**Arbeitsanweisungen**
1 - Welche Verbesserung fordert Michael Ritsch laut dem Artikel über die Pensionsdebatte bei der Berechnung der Pensionshöhe?
2 - Fasse den Artikel über die Pensionsdebatte in zwei Sätzen zusammen.

**Vorliegender Text**
★ ★ ★ ★ ★ ★ ★
„Darüber müssen wir gar nicht reden“

Vorarlberg / 28.03.2016 • 18:38 Uhr
Julian Fässler (links) und Michael Ritsch hatten zahlreiche Zahlen parat.  Foto: VN/Hofmeister
Julian Fässler (links) und Michael Ritsch hatten zahlreiche Zahlen parat. Foto: VN/Hofmeister

Michael Ritsch und Julian Fässler sind sich beim Thema Pensionen kaum einig.

Bregenz. Vor Kurzem präsentierte die Bundesregierung ihre Vorstellung einer Pensionsreform und erntete Kritik aus den eigenen Landesparteien. Von SPÖ-Chef Michael Ritsch, weil er der Meinung ist, es brauche keine Reformen. Wenn, dann nur Verbesserungen: Beispielsweise fordert er, die schlechtesten zehn Verdienstjahre bei der Berechnung der Pensionshöhe auszuklammern. ÖVP-Jugendsprecher Julian Fässler geht es hingegen nicht weit genug. Er spricht von einem Reförmchen. Die VN baten beide zu einer Diskussion, die schnell Fahrt aufnahm: ein Gespräch über Milliarden von Euro, Pensionsautomatismen und Frauen.

Julian Fässler ist 30 Jahre alt. Wann geht er in Pension?
★ ★ ★ ★ ★ ★ ★
**Rohdaten**
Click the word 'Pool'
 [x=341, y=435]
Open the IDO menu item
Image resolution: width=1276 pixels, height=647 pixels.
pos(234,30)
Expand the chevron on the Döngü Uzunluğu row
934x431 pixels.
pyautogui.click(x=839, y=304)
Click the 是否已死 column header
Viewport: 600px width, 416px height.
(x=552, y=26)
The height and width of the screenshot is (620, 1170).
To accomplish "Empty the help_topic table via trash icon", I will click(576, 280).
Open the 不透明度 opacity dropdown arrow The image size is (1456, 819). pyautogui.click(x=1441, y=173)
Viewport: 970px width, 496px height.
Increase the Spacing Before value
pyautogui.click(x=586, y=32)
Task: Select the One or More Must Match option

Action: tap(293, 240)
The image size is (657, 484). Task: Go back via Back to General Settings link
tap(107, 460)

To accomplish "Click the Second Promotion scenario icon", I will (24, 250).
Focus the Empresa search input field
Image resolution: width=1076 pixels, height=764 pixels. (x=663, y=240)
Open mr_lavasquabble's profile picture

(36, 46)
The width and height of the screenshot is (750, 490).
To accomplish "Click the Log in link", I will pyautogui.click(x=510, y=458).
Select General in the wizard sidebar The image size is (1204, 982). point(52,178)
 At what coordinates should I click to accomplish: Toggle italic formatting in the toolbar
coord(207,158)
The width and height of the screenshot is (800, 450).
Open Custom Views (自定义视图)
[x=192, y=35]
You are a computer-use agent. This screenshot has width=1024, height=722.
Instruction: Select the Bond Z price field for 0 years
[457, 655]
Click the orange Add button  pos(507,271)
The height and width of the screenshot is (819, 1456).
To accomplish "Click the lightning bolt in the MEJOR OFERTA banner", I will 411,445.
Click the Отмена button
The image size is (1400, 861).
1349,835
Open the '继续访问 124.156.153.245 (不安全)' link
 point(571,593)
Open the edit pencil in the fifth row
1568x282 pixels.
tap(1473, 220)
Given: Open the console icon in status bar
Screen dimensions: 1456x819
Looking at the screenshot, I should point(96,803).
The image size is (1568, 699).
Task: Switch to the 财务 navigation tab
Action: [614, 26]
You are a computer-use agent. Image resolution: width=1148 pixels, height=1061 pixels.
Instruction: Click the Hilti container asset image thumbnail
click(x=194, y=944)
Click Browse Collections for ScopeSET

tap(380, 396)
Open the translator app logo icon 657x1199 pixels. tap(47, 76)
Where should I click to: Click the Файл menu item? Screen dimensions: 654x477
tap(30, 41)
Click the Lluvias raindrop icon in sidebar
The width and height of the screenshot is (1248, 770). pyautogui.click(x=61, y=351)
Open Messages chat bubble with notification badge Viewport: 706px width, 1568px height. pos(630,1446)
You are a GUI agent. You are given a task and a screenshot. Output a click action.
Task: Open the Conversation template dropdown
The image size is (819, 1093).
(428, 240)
★ ★ ★ ★ ★ ★ ★
**Ergebnisse je Aufgabe**
1 - Die schlechtesten zehn Verdienstjahre sollen bei der Berechnung der Pensionshöhe ausgeklammert werden.

2 - Die Bundesregierung präsentierte ihre Vorstellung einer Pensionsreform und erntete Kritik aus den eigenen Landesparteien: SPÖ-Chef Michael Ritsch hält Reformen für unnötig und will nur Verbesserungen, während sie ÖVP-Jugendsprecher Julian Fässler nicht weit genug geht. Die VN baten beide, die sich beim Thema Pensionen kaum einig sind, zu einer Diskussion über Milliarden von Euro, Pensionsautomatismen und Frauen.